DEFENSE DEPARTMENT
Readers Sound Off on Recent Stories
6/1/2014
I just read, “Military Ethics: Is There a Crisis of Leadership” (April 2014, page 16) and the answer is clearly, yes. While most people confuse morals and ethics, and ethics with a code of conduct, there are many differences.
I earned a Ph.D. in Christian business ethics in 1997 and have been a practicing ethics consultant. When I worked for a well-known multinational corporation that is a leader in the defense/aerospace industry, my manager refused to teach the corporate ethics program to his staff. He asked me to do it because he felt that his management was very unethical and said he had no right teaching it. I did it for years.
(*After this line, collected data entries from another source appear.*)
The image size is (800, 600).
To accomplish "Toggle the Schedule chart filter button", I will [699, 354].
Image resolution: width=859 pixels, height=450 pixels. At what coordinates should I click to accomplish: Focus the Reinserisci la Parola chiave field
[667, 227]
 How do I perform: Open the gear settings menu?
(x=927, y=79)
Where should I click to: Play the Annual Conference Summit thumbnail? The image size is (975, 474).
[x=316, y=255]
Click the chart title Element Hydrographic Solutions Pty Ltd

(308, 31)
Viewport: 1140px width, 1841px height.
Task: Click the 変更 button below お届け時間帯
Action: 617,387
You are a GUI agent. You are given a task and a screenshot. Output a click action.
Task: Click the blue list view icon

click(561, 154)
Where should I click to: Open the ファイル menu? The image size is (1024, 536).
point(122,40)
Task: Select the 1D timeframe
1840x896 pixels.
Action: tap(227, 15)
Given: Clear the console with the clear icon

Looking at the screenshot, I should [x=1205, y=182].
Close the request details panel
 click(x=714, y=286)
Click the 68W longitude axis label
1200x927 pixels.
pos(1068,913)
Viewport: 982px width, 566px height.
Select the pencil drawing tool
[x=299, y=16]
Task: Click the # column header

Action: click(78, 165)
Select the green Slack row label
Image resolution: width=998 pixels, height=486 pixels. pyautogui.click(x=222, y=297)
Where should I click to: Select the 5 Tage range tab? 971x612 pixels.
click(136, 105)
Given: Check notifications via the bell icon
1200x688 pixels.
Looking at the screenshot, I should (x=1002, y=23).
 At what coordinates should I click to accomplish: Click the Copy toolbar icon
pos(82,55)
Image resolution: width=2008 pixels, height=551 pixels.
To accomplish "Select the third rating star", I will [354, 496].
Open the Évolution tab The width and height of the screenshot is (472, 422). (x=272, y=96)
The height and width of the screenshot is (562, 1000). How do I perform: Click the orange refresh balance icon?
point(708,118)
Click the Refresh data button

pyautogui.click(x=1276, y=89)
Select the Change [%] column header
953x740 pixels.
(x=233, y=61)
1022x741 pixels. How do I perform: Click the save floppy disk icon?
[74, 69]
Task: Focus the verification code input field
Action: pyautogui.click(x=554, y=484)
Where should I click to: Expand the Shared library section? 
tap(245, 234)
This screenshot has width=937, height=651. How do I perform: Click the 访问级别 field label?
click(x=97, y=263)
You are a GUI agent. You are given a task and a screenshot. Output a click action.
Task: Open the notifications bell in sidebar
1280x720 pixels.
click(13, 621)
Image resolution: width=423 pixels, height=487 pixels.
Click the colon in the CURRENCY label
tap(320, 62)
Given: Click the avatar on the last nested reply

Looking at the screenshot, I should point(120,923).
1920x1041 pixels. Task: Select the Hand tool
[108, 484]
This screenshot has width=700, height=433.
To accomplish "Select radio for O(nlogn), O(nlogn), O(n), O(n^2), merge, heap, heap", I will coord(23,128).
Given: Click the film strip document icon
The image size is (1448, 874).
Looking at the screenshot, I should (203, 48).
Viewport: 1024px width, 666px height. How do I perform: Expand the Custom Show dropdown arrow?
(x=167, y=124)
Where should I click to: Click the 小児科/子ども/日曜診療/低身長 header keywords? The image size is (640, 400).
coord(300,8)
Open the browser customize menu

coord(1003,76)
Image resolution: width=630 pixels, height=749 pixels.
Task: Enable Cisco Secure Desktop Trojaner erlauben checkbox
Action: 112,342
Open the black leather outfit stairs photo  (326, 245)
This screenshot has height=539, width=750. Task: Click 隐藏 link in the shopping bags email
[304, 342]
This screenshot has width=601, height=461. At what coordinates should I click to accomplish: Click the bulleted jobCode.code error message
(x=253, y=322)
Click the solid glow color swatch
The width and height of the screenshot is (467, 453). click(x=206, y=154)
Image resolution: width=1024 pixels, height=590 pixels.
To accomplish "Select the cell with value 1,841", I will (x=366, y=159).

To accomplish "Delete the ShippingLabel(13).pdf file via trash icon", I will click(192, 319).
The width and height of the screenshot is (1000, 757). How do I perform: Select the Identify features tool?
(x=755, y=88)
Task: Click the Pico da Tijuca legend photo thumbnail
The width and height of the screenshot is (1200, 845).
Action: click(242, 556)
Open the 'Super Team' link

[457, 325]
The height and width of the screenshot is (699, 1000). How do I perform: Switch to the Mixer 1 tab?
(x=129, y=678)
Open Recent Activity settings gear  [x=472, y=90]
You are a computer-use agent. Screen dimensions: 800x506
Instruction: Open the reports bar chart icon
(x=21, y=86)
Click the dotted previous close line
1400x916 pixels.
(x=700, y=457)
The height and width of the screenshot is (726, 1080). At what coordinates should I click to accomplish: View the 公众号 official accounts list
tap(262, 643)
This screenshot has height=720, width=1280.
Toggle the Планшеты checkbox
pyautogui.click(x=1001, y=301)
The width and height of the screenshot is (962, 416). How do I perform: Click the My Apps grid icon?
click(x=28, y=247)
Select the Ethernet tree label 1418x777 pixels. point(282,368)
While I specialize in ethics within a business, I can extend my model to any organization. In my model, the organization needs a strong mission statement — the “where we are today.” Next, the organization needs a vision statement — the “where we want to be.”
These are followed by the core values. The mission and vision statements are prepared and promulgated by senior executives, but the core values should be created by the employees. Core values in an organization are equivalent to morals in an individual. At one time in our great country, our morals were based on Biblical truths. For an organization, core values could include items such as honesty, integrity, citizenship or quality. These are what the organization would like its customers and clients to think about when they think about the organization.
I read an article last week that discussed sexual assaults in the military during 2012. Female war fighters reported 12,000 sexual assaults, while males reported 14,000 sexual assaults, mostly by males. The military needs adult supervision. There is a failure of leadership in the U.S. military.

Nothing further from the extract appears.